Set of tasks:
- A) In the news digest, which justice received the nursing home company's application for emergency action and passed it on to the full court?
- B) Continue the news digest on immigration and recess appointments from the point where it stops.

Given passage:
GOP Plays Catch-Up On Immigration
House Majority Leader Cantor backs principles of DREAM Act. Dems yawn. The Hill: "[Rep. Xavier] Becerra said 'it’s great that our Republican colleagues are catching up,' but he insisted they go further ... 'If the playing field for them is, "DREAM Act is a good idea," that’s yesterday’s news.'"
Immigrant group pushes "direct" 7-year path to citizenship. NYT: "The network, which includes youth groups in 24 states, weighed in after President Obama and a bipartisan group of senators last week announced their blueprints ... The senators’ blueprint does not specify the length of time before those gaining legal status could become citizens, but it is likely to be considerably longer than seven years ... Under the network’s proposal, illegal immigrants would be eligible for a provisional status as soon as any overhaul legislation went into effect. After two years, they would be allowed to apply for permanent resident documents known as green cards."
Supreme Court Snubs Recess Appointment Ruling
Roll Call's Norman Ornstein slams federal court ruling nixing NLRB recess appointments: "The three Republican-appointed judges rejected a century or more of common presidential practice ... They said that unless vacancies occurred during the one period they defined — ignoring how Congress defines its own recesses — they could not be filled by recess appointments ... If the decision holds, it would, among other things, call into question every 5-4 decision made by the Supreme Court during the two years that Justice William J. Brennan Jr. served on a recess appointment."
Supreme Court not rushing to apply lower court ruling. Roll Call: "For the second time in three days, the high court rejected a request from a nursing home company that had asked the justices on Monday to block an NLRB order against it ... Justice Antonin Scalia received the company’s application for emergency action and passed it on to the full court, which rejected it. Justice Ruth Bader Ginsburg had individually rejected the same request on Monday, but Supreme Court petitioners may apply to a different justice to seek relief."

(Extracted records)
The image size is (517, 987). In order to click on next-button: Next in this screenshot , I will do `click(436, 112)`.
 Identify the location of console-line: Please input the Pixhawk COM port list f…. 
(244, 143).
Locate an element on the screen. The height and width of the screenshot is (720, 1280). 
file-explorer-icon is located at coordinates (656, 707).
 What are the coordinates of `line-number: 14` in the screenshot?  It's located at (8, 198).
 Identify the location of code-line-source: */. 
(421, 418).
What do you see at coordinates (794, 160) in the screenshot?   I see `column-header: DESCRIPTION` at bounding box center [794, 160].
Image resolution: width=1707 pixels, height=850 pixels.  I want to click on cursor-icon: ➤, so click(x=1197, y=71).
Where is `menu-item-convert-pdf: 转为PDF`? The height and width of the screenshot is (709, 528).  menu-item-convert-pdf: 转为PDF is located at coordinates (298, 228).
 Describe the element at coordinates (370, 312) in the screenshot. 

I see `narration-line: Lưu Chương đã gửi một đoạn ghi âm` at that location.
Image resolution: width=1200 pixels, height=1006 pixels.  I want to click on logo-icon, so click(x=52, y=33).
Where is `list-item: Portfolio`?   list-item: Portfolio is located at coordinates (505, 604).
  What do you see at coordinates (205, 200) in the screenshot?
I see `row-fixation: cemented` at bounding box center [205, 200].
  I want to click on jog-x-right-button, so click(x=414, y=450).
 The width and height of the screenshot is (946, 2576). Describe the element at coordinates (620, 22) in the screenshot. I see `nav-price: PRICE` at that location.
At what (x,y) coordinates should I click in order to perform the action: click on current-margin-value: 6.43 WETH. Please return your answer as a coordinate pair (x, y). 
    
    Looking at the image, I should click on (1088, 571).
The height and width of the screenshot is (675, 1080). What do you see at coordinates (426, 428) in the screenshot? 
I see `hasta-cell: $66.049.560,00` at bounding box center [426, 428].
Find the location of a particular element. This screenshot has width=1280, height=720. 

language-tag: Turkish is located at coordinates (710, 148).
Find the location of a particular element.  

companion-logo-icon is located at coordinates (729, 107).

Outputs in order:
- A) Justice Antonin Scalia.

- B)
Breakfast Sides
National Libor settlement keeps banks exposed to "massive" state claims. Bloomberg: "A multistate probe of alleged manipulation of interest rates threatens to leave banks liable for billions of dollars in estimated state and local losses from the scandal, even as they settle with national regulators ... By acting together, state attorneys general can amass potentially large claims against banks and gain leverage in any settlement negotiations ... Libor manipulation that kept the benchmark artificially low cost states and local governments about $6 billion on interest rate swaps...
Congress may try to reform job-training programs. Roll Call: "Republicans on the Education and the Workforce Committee are slated to introduce a bill to overhaul job-training programs in the coming weeks that will largely mirror the measure they pushed through the panel on a party-line vote last year. That bill proposed consolidating 27 job-training programs into one large block grant to the states ... Democrats argue that consolidating programs into a block grant would shift money away from underserved populations ... While such a partisan proposal stands little chance in the Senate, Murray and Isakson have renewed their efforts to write a bipartisan bill ... The earlier Senate proposal put in place a national job-training system and eliminated the piecemeal, state-by-state programs that currently exist. It also created an 'innovation fund' to spur states to form partnerships with business and education groups to train workers for the jobs in greatest demand."